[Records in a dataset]
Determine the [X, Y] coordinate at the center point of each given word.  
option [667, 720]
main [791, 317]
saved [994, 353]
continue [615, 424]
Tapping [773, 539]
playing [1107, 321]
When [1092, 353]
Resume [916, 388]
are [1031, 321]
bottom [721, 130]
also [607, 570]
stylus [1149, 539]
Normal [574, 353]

Written task
Render the lines above as a numbered list, omitting any blank lines.

Exercise solution
1. Determine the [X, Y] coordinate at the center point of each given word.  
2. option [667, 720]
3. main [791, 317]
4. saved [994, 353]
5. continue [615, 424]
6. Tapping [773, 539]
7. playing [1107, 321]
8. When [1092, 353]
9. Resume [916, 388]
10. are [1031, 321]
11. bottom [721, 130]
12. also [607, 570]
13. stylus [1149, 539]
14. Normal [574, 353]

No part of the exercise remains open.